High Availability for Cosmos Validators: Meet Raftify

blockscapeLab
11 min readMay 19, 2020

The blockscape validator exists since the birth of Cosmos Hub 3 and is run by a group of blockchain enthusiasts with both high availability and the highest level of security in mind. You can find out more about us at www.blockscape.network.

Where We Left Off

In our last article, we’ve established the theoretic foundation for a highly available validator in an active/active setup with a Raft consensus middleware layer. This approach provides a couple of key advantages that make it a reasonably good fit for use in production.

  1. Running multiple validators in parallel, backing each other up in failure scenarios, means there is no more single point of failure.
  2. Setting up an active/active cluster is quite easy as there is already out-of-the-box software that can be used for the management of the permission log (like HashiCorp’s Consul) and relatively little implementation work to be done.

For a start, this already sounds pretty good. There are, however, a couple of caveats.

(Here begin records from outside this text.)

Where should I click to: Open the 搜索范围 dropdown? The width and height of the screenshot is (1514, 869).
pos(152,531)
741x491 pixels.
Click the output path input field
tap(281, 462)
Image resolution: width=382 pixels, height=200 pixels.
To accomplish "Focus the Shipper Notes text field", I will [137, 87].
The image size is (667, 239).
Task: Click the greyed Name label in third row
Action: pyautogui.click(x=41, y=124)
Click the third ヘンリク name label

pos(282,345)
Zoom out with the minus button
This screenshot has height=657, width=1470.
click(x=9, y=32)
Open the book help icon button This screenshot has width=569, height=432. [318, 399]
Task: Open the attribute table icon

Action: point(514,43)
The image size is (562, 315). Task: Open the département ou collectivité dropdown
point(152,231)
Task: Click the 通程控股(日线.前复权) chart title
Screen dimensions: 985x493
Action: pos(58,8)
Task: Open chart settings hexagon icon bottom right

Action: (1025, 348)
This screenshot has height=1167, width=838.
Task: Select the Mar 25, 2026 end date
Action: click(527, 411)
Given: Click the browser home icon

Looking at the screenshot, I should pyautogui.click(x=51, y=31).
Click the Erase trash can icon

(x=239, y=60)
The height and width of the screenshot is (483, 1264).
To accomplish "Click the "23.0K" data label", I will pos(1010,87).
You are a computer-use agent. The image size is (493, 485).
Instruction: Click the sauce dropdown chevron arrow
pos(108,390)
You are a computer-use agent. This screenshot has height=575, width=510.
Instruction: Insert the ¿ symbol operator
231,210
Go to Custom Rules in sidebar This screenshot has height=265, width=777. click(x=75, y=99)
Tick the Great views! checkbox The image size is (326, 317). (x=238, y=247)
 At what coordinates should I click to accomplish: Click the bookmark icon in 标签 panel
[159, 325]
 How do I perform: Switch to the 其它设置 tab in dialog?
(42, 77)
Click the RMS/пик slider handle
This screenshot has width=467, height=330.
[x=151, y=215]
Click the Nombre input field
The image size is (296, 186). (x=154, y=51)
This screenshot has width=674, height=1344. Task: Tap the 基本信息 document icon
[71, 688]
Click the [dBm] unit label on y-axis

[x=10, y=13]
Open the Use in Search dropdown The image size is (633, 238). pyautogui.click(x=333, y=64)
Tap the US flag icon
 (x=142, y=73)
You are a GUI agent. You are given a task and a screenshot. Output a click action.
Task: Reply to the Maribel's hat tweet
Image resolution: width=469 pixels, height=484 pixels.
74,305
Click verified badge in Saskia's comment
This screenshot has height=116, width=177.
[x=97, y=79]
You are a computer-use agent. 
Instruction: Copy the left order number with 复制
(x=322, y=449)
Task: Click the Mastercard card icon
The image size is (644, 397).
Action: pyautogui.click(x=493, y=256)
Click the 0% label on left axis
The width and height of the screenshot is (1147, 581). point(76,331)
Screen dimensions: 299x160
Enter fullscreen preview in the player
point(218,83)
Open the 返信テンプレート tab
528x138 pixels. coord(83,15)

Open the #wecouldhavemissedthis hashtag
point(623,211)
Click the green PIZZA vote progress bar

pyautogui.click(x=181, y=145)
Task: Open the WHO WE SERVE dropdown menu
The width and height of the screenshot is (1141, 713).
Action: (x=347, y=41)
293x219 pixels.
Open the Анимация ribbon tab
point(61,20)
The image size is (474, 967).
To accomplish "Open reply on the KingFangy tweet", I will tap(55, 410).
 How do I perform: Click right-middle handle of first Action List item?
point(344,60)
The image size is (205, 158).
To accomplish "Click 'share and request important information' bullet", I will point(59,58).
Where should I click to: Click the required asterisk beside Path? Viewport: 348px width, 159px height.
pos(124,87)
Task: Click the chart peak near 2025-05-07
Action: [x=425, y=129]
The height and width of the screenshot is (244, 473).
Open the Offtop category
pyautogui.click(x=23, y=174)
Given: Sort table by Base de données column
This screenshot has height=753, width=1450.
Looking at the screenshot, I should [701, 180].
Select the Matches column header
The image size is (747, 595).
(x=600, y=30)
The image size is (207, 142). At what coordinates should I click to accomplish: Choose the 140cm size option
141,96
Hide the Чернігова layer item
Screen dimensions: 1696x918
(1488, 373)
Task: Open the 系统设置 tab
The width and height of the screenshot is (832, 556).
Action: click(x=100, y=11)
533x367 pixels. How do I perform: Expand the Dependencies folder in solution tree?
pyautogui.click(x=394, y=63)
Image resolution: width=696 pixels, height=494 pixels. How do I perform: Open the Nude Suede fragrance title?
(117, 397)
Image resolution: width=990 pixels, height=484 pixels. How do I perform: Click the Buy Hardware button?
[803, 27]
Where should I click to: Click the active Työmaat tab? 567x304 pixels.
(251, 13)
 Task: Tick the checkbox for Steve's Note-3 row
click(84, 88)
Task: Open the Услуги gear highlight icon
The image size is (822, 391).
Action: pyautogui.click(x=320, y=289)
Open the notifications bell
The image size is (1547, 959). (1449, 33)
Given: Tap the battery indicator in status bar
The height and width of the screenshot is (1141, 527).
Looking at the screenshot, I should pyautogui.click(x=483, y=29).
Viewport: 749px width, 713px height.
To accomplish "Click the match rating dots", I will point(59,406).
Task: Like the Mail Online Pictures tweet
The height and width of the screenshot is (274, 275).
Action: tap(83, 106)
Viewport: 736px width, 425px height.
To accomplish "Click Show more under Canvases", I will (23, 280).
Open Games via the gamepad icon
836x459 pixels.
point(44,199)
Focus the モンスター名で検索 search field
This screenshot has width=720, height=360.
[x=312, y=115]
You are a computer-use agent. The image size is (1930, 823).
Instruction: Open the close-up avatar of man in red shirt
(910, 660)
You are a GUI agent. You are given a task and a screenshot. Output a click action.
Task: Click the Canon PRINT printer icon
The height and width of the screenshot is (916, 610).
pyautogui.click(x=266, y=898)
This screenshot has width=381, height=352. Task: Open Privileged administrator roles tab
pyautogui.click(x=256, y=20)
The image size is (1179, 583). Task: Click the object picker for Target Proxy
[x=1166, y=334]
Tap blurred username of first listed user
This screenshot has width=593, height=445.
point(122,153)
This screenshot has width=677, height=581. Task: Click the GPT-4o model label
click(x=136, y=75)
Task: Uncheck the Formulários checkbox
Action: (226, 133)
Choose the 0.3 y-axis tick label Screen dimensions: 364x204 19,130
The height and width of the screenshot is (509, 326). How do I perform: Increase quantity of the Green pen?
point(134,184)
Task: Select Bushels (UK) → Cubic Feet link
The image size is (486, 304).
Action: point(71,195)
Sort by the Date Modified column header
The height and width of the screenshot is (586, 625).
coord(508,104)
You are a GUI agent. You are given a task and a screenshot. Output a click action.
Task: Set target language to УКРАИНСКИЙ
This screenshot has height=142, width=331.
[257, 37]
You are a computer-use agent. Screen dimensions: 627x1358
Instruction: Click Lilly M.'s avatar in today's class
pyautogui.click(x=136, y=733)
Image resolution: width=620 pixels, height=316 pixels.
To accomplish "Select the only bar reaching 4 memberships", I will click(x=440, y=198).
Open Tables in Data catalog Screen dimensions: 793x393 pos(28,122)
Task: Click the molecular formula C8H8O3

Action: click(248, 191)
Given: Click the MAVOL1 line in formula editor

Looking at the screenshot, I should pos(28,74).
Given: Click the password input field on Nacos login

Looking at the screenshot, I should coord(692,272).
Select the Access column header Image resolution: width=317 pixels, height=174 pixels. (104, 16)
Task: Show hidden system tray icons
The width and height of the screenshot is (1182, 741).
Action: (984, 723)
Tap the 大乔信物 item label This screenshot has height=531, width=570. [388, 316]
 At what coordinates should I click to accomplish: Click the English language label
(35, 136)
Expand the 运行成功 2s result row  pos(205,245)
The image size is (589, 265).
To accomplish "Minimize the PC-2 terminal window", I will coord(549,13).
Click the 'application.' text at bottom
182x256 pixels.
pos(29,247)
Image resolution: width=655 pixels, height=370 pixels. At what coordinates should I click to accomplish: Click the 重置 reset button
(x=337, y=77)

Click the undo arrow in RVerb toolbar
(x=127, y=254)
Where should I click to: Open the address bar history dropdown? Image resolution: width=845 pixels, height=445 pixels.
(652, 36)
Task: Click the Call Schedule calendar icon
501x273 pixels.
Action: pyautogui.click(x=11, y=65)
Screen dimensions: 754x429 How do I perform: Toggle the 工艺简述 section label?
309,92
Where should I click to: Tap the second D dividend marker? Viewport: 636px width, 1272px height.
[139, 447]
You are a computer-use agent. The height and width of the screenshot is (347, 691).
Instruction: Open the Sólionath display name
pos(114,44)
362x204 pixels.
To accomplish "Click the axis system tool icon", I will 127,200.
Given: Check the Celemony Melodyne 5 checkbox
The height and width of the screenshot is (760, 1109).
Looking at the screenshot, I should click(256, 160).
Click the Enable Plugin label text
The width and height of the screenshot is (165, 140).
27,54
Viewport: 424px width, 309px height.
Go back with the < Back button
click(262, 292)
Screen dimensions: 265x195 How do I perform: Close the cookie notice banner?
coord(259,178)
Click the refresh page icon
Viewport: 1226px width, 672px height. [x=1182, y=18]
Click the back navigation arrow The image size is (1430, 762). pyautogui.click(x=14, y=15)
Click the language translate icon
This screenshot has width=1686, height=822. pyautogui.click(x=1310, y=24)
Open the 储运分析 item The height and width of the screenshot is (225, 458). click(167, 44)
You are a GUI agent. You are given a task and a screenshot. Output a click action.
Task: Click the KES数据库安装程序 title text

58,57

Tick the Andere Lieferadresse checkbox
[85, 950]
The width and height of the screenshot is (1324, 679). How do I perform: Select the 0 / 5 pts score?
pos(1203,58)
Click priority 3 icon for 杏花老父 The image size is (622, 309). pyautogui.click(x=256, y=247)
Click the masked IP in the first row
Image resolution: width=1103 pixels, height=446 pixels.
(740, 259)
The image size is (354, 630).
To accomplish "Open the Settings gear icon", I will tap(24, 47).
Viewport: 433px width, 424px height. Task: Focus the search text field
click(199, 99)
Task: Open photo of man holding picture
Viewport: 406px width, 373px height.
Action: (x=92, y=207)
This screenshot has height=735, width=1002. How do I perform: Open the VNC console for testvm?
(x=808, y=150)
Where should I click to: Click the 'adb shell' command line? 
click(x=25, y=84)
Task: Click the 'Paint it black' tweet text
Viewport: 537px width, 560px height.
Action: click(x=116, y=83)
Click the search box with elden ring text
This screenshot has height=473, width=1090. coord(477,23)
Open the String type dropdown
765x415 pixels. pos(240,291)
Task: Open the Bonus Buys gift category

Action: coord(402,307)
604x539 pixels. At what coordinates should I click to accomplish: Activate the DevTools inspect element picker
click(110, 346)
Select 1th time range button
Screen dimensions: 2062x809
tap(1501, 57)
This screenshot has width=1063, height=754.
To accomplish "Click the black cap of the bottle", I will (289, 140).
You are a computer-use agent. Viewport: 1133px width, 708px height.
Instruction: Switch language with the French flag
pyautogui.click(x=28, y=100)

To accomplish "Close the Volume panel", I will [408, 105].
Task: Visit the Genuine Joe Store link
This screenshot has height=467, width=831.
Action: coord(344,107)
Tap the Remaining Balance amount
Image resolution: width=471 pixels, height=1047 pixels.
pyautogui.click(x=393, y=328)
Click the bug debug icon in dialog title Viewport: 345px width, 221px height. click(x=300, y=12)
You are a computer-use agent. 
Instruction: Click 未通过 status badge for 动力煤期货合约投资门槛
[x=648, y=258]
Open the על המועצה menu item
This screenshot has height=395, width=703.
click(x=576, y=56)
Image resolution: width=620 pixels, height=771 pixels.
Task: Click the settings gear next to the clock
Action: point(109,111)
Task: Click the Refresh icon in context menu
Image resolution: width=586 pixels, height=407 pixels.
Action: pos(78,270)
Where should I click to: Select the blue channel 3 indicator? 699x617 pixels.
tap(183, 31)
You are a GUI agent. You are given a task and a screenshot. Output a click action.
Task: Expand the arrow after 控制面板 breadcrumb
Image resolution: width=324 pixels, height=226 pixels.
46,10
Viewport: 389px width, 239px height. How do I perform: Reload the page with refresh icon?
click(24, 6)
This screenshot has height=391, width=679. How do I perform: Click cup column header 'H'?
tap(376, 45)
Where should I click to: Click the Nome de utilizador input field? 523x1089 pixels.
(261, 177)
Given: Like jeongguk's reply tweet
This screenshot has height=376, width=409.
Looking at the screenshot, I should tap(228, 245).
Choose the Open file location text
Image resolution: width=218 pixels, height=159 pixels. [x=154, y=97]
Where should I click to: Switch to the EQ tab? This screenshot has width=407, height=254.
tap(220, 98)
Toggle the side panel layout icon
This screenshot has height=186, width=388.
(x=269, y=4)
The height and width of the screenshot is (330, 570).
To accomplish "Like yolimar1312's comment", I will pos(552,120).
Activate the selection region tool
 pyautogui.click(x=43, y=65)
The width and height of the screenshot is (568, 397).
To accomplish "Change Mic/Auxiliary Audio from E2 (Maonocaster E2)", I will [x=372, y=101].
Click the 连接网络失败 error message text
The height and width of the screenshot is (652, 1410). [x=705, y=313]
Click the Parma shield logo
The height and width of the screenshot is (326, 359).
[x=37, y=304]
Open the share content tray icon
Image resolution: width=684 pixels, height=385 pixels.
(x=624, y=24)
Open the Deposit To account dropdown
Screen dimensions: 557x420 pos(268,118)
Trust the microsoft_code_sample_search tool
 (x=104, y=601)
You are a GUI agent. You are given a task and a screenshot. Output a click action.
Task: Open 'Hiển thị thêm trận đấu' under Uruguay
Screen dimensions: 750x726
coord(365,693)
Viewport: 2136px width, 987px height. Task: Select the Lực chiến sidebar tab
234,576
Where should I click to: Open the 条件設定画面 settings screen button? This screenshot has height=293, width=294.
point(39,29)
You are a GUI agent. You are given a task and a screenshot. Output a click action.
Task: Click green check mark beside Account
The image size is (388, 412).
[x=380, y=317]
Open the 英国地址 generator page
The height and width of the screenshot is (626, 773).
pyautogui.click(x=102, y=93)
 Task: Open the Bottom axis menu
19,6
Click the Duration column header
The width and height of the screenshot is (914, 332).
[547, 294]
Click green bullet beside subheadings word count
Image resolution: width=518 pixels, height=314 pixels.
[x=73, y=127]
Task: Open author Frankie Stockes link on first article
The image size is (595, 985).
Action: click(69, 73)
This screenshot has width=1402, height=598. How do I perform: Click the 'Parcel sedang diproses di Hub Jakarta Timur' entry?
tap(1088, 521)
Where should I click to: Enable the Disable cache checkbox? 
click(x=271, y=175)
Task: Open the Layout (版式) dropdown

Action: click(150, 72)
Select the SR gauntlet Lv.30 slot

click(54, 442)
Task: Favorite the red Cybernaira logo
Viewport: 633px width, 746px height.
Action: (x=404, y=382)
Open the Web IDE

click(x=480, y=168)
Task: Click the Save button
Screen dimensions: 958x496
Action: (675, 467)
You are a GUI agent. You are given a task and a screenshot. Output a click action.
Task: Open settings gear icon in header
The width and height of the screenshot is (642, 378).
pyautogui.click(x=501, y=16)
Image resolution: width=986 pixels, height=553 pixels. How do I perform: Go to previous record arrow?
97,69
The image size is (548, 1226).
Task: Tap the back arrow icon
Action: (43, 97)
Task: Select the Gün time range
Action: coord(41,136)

  1. The process of claiming permissions over a middleware layer adds some latency to the signing process.
  2. A minimal setup already requires five nodes — three Raft nodes and two validators.
  3. Only the validator portion of the cluster scales well. Upscaling of the Raft portion comes with increased replication work and thus also adds further latency to the signing process.
    Luckily, there is no reason to go higher than a five-node Raft cluster. However, be aware of the fact that the validator portion relies on Raft to be functional. If Raft fails the validators will follow suit.

Now, the points above are by no means a deal breaker. However, there is always room for improvement. So, we decided to step things up a notch.

Meet Raftify

Raftify is an implementation of the Raft leader election algorithm and is designed to be directly embedded into an application, thus combining both the Raft and the validator layer into one single entity. It is meant to be an alternative to running an active/active validator cluster with a separate full-fledged Raft consensus layer.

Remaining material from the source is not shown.